SUPPLIED MATERIAL:
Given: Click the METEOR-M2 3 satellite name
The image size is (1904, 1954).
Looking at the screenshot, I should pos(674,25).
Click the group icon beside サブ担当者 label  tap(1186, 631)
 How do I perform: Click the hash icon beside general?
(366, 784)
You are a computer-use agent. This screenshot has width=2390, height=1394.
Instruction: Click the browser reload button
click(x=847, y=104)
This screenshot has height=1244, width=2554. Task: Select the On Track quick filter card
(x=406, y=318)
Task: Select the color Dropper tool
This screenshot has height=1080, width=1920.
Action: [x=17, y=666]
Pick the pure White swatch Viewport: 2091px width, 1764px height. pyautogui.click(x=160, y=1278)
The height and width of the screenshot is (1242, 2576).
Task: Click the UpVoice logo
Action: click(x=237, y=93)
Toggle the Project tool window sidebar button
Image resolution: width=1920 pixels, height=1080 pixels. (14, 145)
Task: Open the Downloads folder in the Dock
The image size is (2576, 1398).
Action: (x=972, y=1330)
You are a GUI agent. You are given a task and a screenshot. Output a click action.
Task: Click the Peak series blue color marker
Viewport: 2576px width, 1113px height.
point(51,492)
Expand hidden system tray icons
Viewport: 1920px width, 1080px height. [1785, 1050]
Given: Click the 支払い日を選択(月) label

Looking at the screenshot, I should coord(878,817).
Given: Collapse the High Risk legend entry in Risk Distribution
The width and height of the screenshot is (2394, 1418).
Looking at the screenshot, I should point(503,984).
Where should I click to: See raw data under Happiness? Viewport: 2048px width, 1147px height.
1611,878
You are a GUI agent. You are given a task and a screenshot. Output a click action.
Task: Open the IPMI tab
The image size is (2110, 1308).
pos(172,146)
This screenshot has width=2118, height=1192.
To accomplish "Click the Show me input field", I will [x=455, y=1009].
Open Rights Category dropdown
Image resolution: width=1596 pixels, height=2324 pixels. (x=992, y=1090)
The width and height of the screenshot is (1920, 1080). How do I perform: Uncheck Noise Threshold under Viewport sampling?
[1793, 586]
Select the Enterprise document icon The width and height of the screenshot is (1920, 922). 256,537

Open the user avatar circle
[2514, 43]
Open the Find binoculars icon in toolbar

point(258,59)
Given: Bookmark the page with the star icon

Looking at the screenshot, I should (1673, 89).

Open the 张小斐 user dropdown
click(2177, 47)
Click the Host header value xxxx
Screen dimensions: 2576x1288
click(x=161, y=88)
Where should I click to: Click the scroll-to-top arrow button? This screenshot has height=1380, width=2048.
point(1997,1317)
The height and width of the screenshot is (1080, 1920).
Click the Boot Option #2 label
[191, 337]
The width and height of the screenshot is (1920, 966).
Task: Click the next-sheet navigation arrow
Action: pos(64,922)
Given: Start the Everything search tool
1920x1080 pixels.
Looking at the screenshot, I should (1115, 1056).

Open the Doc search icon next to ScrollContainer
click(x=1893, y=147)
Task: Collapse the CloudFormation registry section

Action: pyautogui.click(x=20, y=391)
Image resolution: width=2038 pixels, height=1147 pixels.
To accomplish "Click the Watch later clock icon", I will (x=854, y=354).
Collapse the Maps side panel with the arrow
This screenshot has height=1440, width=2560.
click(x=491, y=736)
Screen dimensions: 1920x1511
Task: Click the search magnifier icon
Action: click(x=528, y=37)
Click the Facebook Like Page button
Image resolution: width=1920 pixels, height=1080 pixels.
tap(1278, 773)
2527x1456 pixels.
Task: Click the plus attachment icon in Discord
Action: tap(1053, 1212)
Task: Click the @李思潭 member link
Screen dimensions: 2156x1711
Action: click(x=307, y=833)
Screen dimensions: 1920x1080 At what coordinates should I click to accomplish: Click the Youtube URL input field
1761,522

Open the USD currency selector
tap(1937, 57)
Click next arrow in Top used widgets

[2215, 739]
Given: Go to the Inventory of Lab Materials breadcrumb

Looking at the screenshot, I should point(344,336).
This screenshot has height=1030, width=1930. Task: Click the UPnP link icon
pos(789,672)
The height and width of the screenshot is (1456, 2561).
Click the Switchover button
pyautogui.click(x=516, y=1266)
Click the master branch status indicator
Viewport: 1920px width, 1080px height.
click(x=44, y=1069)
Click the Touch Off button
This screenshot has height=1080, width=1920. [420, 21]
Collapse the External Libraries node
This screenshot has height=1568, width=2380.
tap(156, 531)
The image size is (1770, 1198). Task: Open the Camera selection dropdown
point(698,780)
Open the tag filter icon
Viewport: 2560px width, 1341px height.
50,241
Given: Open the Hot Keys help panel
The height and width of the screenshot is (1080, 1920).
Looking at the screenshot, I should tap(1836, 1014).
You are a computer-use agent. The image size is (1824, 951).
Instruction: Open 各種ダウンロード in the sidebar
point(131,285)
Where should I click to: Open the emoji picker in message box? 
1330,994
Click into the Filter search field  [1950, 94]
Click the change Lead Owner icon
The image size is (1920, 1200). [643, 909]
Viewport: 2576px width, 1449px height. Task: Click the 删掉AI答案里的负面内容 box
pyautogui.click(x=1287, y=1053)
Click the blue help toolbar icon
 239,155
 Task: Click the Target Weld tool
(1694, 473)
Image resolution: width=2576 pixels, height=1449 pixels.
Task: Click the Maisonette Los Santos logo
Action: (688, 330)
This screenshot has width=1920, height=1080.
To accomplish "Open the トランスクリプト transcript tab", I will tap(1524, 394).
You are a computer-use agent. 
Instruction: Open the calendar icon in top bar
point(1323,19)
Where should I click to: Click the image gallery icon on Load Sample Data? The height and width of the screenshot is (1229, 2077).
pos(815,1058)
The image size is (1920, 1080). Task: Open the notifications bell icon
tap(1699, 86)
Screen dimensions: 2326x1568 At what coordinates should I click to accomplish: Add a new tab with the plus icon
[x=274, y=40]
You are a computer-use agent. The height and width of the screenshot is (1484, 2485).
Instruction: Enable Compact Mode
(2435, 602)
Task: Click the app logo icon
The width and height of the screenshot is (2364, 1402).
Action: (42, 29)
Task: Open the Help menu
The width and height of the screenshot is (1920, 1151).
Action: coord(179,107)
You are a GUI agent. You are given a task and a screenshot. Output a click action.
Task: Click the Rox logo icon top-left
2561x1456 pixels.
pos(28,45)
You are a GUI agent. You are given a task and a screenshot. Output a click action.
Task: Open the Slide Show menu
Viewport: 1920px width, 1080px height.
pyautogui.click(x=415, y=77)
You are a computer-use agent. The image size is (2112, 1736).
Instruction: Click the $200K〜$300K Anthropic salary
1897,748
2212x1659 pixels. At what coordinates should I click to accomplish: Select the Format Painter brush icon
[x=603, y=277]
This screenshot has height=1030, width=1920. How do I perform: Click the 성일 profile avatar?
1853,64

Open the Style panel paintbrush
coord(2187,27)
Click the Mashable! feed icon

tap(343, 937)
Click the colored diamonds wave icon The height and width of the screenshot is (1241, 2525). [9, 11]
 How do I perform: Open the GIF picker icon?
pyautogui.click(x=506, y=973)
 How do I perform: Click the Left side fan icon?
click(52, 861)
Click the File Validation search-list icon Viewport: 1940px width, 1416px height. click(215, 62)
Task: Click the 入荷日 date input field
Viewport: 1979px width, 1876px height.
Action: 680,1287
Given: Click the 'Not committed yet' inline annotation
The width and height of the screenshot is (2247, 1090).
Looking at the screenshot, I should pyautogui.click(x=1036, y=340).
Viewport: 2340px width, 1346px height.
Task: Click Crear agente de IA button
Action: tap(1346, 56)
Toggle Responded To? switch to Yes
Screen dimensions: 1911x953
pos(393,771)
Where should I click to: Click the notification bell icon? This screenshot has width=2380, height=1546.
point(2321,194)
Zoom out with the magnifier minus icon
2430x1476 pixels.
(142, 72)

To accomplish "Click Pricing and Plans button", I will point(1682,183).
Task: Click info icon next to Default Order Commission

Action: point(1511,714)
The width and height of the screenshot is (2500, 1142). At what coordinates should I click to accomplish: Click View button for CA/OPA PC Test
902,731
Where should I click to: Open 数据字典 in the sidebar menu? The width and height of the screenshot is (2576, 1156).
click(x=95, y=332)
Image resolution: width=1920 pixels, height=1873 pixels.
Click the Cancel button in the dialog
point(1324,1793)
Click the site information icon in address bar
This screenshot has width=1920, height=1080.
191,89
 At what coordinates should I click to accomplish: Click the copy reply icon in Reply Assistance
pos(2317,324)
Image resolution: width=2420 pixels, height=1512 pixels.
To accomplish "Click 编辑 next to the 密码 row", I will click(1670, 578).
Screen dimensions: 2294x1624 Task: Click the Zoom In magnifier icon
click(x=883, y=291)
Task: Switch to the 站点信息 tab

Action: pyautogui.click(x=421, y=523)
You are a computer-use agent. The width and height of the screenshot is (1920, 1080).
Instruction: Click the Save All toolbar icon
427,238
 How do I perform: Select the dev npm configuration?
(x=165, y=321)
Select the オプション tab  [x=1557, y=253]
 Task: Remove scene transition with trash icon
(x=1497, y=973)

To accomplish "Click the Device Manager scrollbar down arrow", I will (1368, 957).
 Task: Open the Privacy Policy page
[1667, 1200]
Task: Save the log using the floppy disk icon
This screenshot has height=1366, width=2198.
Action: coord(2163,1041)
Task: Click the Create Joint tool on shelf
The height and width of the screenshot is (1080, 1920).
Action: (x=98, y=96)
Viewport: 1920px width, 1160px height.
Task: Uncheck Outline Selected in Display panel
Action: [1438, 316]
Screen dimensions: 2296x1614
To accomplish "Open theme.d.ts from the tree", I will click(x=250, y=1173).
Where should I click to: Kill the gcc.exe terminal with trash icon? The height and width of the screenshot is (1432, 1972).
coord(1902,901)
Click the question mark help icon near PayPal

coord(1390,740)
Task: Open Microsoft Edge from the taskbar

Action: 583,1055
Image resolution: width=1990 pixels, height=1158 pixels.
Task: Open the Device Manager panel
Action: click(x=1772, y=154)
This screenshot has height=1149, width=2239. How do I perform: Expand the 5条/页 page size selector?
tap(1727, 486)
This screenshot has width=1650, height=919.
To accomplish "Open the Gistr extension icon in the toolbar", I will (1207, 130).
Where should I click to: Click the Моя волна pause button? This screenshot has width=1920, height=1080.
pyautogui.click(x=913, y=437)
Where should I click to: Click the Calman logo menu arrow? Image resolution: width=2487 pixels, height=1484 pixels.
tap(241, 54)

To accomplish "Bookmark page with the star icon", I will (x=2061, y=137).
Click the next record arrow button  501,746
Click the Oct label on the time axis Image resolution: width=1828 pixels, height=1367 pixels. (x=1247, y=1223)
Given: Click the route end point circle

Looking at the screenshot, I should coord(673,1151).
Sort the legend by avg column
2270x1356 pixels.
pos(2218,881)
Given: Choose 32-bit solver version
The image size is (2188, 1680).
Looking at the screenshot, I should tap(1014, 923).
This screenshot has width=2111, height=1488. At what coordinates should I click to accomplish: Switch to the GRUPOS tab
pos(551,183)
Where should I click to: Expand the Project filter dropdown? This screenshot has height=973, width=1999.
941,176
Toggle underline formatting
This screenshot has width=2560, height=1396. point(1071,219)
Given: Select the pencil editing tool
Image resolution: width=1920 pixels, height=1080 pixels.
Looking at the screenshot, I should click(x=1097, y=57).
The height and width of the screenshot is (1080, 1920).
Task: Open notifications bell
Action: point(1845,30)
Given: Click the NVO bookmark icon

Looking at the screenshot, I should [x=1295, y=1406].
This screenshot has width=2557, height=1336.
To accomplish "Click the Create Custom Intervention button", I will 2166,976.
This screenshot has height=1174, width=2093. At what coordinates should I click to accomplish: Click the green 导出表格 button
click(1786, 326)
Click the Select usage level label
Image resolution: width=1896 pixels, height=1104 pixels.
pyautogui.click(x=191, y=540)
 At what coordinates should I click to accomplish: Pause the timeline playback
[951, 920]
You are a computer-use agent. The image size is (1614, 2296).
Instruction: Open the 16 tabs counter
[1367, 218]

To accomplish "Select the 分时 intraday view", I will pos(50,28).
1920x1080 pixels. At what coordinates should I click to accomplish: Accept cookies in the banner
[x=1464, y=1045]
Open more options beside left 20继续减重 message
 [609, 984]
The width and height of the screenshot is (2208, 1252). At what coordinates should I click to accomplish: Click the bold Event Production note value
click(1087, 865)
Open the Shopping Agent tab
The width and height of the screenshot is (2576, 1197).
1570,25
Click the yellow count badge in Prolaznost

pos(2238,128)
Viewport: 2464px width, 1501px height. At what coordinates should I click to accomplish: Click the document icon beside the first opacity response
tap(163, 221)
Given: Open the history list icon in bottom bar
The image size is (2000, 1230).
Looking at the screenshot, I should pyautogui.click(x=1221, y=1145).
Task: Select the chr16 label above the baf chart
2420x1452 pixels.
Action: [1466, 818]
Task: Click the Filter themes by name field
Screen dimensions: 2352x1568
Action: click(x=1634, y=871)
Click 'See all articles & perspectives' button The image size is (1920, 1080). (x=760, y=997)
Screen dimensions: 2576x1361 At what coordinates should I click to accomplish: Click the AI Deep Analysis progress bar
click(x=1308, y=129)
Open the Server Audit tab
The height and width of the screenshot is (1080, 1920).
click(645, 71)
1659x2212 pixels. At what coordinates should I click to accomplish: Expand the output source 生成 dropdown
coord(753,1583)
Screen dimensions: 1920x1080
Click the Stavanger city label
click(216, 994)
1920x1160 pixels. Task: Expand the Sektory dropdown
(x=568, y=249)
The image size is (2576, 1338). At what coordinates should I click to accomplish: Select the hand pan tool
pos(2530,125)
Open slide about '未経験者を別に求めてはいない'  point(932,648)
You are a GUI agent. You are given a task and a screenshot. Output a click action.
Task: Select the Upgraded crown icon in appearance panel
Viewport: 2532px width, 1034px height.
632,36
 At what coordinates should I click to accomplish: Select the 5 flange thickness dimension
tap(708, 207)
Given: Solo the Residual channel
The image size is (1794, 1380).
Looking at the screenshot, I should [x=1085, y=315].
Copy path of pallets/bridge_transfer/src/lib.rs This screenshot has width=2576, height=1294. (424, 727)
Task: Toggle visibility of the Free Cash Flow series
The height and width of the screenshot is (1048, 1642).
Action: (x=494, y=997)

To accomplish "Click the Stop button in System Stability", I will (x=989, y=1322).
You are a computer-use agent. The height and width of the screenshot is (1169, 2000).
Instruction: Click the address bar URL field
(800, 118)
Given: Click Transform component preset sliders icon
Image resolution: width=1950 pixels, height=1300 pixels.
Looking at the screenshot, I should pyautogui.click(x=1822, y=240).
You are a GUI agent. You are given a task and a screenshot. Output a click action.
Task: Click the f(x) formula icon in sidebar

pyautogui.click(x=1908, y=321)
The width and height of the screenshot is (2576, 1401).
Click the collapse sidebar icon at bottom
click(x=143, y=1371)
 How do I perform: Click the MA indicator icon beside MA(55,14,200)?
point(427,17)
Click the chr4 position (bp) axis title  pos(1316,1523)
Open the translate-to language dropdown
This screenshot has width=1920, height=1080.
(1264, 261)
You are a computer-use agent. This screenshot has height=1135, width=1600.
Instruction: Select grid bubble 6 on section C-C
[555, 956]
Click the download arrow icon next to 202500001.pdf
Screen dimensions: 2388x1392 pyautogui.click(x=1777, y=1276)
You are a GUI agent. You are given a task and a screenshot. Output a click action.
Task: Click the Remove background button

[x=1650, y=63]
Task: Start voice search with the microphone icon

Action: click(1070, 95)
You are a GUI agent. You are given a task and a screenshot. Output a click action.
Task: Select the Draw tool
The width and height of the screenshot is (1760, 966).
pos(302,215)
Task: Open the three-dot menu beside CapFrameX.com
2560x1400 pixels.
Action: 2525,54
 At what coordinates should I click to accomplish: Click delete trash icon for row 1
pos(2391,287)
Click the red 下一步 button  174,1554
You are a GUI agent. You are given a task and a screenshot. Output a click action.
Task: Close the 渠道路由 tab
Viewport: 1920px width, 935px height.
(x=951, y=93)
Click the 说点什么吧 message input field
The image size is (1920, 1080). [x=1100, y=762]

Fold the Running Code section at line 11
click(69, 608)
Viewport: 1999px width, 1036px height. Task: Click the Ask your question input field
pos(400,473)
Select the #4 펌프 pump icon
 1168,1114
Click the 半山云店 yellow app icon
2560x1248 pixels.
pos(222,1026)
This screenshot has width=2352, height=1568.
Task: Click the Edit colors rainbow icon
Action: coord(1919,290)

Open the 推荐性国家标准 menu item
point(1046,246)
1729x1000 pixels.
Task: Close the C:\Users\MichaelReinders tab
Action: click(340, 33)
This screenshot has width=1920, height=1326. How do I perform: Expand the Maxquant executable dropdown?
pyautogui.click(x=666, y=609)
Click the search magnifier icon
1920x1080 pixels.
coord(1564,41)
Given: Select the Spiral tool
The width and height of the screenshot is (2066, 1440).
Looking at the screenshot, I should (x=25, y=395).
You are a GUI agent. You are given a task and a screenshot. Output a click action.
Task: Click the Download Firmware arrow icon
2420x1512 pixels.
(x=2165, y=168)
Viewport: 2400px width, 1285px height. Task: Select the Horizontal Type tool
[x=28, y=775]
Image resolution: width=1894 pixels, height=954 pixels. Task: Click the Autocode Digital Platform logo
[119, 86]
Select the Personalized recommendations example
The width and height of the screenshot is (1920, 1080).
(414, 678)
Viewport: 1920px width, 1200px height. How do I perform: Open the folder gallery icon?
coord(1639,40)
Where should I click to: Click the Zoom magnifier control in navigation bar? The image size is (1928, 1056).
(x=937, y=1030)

WORK REQUEST: From the listing above, the lines starting with the one that has "Instruction: Open the calendar" and running through the one that has "Task: Open the Slide Show menu" should be copied exactly, ends included.

RESPONSE BOX:
Instruction: Open the calendar icon in top bar
point(1323,19)
Where should I click to: Click the image gallery icon on Load Sample Data? The height and width of the screenshot is (1229, 2077).
pos(815,1058)
The image size is (1920, 1080). Task: Open the notifications bell icon
tap(1699, 86)
Screen dimensions: 2326x1568 At what coordinates should I click to accomplish: Add a new tab with the plus icon
[x=274, y=40]
You are a computer-use agent. The height and width of the screenshot is (1484, 2485).
Instruction: Enable Compact Mode
(2435, 602)
Task: Click the app logo icon
The width and height of the screenshot is (2364, 1402).
Action: (42, 29)
Task: Open the Help menu
The width and height of the screenshot is (1920, 1151).
Action: coord(179,107)
You are a GUI agent. You are given a task and a screenshot. Output a click action.
Task: Click the Rox logo icon top-left
2561x1456 pixels.
pos(28,45)
You are a GUI agent. You are given a task and a screenshot. Output a click action.
Task: Open the Slide Show menu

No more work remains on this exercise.